* Set exercise: Please reproduce, character for character, the data between the line holding "665x467 pixels. How" and the line holding "point(211,151)", both lines included, and nothing else.
--- start Recorded information ---
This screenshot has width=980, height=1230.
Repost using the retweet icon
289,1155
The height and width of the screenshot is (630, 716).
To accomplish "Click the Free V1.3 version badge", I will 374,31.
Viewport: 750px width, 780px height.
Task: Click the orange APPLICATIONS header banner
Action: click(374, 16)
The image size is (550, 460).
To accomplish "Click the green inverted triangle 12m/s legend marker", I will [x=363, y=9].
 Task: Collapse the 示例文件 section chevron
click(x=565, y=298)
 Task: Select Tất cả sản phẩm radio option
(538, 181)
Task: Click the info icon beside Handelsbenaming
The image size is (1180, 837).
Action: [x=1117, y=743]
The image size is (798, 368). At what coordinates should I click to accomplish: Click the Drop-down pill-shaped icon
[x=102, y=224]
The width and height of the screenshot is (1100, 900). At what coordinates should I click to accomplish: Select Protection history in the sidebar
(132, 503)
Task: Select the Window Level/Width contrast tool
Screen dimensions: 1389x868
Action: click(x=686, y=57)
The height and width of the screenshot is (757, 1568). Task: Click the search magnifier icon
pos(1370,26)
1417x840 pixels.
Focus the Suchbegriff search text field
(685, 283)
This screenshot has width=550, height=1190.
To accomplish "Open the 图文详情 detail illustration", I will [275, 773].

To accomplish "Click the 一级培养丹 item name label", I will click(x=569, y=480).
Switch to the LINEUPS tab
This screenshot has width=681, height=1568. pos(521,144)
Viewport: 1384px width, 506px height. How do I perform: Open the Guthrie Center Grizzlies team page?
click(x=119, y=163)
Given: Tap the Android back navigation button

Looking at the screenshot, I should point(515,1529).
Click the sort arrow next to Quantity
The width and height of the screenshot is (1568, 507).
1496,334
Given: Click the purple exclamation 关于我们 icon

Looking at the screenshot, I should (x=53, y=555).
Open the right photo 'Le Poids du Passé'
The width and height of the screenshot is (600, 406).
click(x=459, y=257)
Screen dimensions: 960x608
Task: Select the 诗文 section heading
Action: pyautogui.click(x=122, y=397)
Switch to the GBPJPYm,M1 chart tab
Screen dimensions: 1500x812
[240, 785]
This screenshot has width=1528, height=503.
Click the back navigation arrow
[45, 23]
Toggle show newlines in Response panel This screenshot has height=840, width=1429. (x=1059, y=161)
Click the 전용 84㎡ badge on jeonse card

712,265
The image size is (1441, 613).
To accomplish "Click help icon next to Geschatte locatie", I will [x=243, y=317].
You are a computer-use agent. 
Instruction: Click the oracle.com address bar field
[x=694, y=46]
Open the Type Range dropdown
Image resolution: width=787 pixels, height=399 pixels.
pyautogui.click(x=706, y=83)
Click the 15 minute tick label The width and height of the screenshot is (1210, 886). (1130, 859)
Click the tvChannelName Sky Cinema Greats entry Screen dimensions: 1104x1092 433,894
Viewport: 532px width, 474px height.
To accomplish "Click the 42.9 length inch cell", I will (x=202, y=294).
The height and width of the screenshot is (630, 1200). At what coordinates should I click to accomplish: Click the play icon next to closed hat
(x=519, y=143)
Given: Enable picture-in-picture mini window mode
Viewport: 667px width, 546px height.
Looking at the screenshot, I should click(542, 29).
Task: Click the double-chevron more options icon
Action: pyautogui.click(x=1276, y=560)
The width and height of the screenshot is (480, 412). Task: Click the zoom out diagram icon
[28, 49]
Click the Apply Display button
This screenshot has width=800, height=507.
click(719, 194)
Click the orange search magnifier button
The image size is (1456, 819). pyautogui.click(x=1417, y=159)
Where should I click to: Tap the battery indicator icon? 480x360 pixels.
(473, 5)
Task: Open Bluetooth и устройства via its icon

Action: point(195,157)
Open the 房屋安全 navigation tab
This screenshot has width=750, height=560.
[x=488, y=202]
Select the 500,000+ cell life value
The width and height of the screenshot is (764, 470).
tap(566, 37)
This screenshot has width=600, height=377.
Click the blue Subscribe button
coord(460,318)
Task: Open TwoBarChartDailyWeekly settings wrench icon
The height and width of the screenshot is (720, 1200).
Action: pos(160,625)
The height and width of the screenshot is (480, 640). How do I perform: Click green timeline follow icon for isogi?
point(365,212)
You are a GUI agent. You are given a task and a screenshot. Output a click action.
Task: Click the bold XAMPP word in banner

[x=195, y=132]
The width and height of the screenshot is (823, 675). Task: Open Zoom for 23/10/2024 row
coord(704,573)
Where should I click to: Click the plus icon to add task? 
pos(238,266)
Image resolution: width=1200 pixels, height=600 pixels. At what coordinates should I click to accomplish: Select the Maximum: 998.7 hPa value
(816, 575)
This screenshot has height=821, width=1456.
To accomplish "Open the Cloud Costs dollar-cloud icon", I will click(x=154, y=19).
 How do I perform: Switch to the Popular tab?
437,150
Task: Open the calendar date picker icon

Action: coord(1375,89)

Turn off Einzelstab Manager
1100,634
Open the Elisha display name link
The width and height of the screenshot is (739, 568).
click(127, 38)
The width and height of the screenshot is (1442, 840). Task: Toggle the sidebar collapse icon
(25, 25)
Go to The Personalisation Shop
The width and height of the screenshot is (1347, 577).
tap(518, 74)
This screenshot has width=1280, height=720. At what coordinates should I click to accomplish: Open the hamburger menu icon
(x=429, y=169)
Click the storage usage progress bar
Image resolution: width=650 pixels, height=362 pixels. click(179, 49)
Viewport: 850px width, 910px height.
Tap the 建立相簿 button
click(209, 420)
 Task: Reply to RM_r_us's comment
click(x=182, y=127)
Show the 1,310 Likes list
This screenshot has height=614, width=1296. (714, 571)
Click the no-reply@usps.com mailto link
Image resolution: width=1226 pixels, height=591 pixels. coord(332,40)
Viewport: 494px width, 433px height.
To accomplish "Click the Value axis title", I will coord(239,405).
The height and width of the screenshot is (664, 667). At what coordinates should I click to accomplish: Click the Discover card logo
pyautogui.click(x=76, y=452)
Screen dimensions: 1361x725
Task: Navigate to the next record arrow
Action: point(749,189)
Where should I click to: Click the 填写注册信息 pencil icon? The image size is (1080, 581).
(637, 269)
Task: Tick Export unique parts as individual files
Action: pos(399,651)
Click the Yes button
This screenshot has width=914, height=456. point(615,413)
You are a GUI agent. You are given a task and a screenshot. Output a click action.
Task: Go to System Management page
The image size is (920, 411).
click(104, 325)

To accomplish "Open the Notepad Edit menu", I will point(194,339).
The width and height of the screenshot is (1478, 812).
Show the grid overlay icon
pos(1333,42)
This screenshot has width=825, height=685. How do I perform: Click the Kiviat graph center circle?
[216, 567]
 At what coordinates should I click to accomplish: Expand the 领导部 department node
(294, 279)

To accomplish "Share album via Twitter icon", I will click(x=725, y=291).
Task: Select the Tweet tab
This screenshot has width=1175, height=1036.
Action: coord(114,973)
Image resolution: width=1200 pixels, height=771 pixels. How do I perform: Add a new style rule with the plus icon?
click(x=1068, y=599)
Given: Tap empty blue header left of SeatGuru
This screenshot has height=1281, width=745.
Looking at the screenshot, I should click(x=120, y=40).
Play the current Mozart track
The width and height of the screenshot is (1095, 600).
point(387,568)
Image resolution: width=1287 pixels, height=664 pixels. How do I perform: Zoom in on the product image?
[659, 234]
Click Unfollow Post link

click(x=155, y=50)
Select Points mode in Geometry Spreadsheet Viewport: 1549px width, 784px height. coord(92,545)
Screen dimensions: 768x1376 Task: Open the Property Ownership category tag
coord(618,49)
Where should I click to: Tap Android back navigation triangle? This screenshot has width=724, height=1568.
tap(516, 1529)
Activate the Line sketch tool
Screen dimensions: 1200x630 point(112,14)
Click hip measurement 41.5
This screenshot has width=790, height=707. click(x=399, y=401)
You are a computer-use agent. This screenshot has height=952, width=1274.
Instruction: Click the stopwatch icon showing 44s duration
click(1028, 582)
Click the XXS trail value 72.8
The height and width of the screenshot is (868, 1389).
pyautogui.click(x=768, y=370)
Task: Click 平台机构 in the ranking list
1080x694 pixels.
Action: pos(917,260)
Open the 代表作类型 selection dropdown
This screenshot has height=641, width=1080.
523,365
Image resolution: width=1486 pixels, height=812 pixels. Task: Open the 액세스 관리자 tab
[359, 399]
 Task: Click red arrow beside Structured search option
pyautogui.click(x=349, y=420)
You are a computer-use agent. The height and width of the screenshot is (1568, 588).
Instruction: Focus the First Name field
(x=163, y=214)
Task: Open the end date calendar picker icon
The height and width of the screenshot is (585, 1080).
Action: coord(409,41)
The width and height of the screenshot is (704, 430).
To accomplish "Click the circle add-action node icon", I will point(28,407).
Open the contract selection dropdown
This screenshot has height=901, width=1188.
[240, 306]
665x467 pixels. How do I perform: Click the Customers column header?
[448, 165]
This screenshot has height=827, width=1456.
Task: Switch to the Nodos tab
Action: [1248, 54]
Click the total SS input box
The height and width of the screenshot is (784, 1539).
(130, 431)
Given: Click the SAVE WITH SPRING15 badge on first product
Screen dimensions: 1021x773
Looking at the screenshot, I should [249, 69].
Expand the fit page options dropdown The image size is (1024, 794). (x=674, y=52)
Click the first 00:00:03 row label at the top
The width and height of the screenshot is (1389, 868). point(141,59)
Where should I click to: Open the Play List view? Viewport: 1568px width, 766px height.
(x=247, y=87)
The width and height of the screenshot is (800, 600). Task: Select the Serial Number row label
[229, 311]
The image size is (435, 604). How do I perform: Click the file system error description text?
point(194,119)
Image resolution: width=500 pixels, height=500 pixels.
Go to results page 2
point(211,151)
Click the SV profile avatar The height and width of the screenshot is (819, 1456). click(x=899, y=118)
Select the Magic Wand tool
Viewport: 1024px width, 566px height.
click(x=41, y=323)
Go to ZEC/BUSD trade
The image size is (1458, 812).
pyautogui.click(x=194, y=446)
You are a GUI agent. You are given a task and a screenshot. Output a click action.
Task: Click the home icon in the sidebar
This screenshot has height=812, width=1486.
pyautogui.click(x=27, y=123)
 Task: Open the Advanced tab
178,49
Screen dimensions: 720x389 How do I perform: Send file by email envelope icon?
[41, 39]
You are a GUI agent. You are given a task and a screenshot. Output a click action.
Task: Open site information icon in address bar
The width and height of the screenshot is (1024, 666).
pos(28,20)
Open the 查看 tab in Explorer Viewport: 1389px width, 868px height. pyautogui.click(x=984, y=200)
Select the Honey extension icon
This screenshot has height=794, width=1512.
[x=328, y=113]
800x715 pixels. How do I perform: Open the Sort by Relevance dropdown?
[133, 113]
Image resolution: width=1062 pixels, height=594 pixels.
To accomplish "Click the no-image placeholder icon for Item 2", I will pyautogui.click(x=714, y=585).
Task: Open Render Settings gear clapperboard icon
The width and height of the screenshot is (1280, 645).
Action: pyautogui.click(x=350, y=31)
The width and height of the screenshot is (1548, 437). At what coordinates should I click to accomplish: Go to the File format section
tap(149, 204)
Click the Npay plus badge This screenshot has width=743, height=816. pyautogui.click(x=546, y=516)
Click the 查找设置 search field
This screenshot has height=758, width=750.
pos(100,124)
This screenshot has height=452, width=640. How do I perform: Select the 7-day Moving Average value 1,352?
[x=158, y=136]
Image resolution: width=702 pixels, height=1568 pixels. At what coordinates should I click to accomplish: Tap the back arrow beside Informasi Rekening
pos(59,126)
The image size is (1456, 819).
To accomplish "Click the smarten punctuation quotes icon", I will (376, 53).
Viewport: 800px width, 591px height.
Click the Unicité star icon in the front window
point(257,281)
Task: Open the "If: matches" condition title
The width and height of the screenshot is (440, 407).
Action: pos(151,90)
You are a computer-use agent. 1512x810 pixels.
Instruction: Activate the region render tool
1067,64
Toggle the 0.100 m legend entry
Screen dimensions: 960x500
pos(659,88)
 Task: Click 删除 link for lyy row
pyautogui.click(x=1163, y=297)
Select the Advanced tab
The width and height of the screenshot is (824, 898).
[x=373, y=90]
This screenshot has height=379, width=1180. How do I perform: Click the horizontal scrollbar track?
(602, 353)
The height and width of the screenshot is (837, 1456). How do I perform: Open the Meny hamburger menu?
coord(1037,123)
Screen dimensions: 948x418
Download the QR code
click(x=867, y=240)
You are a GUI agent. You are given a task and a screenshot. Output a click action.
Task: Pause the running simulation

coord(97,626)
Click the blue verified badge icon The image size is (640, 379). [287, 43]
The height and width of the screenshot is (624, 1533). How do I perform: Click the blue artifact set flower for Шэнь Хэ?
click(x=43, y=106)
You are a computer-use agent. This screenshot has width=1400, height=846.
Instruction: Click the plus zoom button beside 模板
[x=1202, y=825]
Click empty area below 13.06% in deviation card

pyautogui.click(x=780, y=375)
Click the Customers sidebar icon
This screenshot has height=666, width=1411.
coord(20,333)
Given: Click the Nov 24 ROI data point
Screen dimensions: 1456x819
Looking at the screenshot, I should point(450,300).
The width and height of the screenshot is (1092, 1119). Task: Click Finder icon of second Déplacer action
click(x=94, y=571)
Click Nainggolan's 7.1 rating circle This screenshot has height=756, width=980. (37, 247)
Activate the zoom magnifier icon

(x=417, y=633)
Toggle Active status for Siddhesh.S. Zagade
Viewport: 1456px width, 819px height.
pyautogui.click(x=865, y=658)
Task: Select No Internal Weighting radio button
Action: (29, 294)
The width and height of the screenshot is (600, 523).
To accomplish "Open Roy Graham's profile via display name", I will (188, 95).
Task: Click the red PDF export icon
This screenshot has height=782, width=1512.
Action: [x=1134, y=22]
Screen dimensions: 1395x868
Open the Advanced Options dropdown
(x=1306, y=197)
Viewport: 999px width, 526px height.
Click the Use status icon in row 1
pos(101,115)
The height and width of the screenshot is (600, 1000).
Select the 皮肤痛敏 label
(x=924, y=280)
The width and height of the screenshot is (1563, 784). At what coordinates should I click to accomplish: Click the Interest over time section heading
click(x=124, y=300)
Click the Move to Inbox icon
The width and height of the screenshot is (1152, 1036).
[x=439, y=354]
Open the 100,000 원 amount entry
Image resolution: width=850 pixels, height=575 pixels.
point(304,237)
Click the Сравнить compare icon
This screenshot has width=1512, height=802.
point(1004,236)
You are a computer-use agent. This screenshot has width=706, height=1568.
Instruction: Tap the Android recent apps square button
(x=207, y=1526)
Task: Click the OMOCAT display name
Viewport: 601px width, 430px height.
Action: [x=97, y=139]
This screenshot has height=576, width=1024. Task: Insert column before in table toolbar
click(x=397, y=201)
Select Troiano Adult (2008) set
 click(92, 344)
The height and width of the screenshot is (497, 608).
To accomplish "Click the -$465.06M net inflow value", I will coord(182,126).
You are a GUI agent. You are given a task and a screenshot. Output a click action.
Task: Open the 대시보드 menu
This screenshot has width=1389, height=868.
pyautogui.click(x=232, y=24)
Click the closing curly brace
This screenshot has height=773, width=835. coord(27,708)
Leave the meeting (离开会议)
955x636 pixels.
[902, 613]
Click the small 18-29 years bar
--- end Recorded information ---
* Answer in full:
665x467 pixels. How do I perform: Click the Customers column header?
[448, 165]
This screenshot has height=827, width=1456.
Task: Switch to the Nodos tab
Action: [1248, 54]
Click the total SS input box
The height and width of the screenshot is (784, 1539).
(130, 431)
Given: Click the SAVE WITH SPRING15 badge on first product
Screen dimensions: 1021x773
Looking at the screenshot, I should [249, 69].
Expand the fit page options dropdown The image size is (1024, 794). (x=674, y=52)
Click the first 00:00:03 row label at the top
The width and height of the screenshot is (1389, 868). point(141,59)
Where should I click to: Open the Play List view? Viewport: 1568px width, 766px height.
(x=247, y=87)
The width and height of the screenshot is (800, 600). Task: Select the Serial Number row label
[229, 311]
The image size is (435, 604). How do I perform: Click the file system error description text?
point(194,119)
Image resolution: width=500 pixels, height=500 pixels.
Go to results page 2
point(211,151)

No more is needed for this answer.